I wanted to use a Node 304 (miniITX) and the 6 hard drive cages for a relatively slim and compact FreeNAS box. When I made my build, nothing on the market supported what I needed for a reasonable price.
I would go for i5 or i7 options for future proofing. But you can save some money by choosing less drives or just not filling all bays at very beginning. Price seems to start going down now http://www.span.com/search/IBQ-_star_82
really enthusiastic about these boxes until I got to the THREE HDMI part. That just screams HTPC or whatever acronym they are using for ripping your movies to a box and playing them back on an HDTV. Professional content creators dont plug their source and program monitors into their storage. You could argue that it is a way to keep from tying up TB ports for displays, but editors, AE guys etc are more concerned about nosebleed fast storage. They dont want to give up even 10% bandwidth for a display or two. I'm also a little skeptical about tiering. That works great on databases and even large photos. But when you are editing from prores 444 or 422, with hours of footage, that might be a problem for a deep cache. I hope the tiering doesnt eff up the speed of the unit for video editing by introducing latency.
You can always disable Qtier and use ultra-fast SSDs in all the available slots :)
HDMI ports, I would imagine, come in for free, and for scenarios involving playback of content directly on the NAS (a VM could help with that). I doubt it affects the bandwidth for the storage, since Skylake can support up to three separate display pipelines independent of the PCIe lanes.

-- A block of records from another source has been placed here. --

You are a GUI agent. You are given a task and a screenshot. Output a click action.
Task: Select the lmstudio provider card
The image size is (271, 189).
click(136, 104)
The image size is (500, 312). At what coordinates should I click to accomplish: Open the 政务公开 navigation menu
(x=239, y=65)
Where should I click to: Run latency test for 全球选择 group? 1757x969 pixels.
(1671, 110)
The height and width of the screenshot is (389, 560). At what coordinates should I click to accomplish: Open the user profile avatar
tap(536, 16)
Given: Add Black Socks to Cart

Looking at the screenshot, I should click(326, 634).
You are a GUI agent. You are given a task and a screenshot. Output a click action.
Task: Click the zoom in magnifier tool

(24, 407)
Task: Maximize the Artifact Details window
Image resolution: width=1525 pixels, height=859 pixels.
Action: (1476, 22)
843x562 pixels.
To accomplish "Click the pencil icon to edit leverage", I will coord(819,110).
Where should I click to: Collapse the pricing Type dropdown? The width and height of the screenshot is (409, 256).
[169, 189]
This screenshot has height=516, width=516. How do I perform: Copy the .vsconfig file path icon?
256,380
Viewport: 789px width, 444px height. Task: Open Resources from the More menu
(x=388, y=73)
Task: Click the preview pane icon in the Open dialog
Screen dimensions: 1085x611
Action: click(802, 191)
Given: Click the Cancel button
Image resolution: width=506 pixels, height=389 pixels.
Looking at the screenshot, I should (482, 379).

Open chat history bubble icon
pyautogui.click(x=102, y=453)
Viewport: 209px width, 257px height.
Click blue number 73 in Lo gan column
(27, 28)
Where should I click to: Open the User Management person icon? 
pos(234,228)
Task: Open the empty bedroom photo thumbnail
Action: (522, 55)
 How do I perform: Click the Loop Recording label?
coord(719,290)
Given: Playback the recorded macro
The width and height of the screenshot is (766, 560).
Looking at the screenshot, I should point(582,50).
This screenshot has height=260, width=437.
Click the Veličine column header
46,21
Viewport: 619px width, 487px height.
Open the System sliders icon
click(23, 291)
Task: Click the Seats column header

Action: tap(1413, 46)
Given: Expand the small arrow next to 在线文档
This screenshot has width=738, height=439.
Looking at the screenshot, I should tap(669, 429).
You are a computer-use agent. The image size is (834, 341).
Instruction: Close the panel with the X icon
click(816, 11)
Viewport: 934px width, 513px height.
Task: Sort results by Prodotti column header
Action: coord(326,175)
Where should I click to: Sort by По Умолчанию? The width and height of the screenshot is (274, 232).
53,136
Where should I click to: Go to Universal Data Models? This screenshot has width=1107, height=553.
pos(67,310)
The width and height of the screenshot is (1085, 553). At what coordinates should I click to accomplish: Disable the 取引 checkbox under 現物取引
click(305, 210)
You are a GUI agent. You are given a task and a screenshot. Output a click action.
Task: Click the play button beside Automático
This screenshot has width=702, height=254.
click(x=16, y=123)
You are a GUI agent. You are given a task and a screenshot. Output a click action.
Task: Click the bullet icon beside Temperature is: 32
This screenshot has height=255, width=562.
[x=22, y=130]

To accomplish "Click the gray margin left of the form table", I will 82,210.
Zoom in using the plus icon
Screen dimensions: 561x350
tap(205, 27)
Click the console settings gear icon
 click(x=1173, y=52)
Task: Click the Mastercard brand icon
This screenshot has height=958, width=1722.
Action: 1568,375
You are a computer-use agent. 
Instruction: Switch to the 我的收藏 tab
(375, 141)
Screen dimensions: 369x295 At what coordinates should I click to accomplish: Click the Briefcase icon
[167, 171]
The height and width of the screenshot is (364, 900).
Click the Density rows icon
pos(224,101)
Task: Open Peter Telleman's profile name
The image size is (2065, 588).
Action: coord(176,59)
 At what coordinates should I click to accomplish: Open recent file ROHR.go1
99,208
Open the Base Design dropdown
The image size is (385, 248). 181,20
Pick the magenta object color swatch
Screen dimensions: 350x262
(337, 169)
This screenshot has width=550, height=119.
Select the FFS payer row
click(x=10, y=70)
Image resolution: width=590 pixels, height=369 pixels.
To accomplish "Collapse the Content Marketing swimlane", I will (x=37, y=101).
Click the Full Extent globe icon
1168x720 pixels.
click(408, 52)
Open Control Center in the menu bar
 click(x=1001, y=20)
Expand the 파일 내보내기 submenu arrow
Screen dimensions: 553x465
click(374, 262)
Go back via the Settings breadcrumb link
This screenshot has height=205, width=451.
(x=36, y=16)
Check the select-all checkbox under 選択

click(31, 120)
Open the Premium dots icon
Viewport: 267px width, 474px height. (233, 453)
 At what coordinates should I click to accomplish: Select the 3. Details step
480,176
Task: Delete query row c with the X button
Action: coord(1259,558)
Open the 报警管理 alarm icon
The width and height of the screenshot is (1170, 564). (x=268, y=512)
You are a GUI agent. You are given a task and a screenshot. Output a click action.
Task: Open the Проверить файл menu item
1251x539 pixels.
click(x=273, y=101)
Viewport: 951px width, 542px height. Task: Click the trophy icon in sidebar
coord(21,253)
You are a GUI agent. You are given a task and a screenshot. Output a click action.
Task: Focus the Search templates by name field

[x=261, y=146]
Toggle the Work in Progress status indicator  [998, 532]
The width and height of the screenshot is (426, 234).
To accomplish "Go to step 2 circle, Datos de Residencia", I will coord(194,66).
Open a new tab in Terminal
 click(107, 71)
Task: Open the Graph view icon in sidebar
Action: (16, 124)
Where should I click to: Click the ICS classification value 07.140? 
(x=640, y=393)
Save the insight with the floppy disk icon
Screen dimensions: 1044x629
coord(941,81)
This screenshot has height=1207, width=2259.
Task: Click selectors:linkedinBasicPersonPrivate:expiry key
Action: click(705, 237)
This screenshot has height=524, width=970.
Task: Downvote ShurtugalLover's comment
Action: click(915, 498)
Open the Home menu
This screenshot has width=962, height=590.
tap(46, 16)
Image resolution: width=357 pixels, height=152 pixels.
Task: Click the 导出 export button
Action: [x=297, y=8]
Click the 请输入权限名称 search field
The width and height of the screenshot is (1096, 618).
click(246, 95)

Would be a great solution if it had ECC, Thunderbolt 3 and USB-C as CORE architecture for the new breed NVMe SSD's from Samsung or Intel at circa 2,500 Mb/s (and M, and eventually Optaine at conservatively twice that, rather than core SATA
But I'm also old school EMC/HP and don't believe you should be playing media or running applications directly on the NAS, but having said that their Surveillance Station looks pretty interesting . . .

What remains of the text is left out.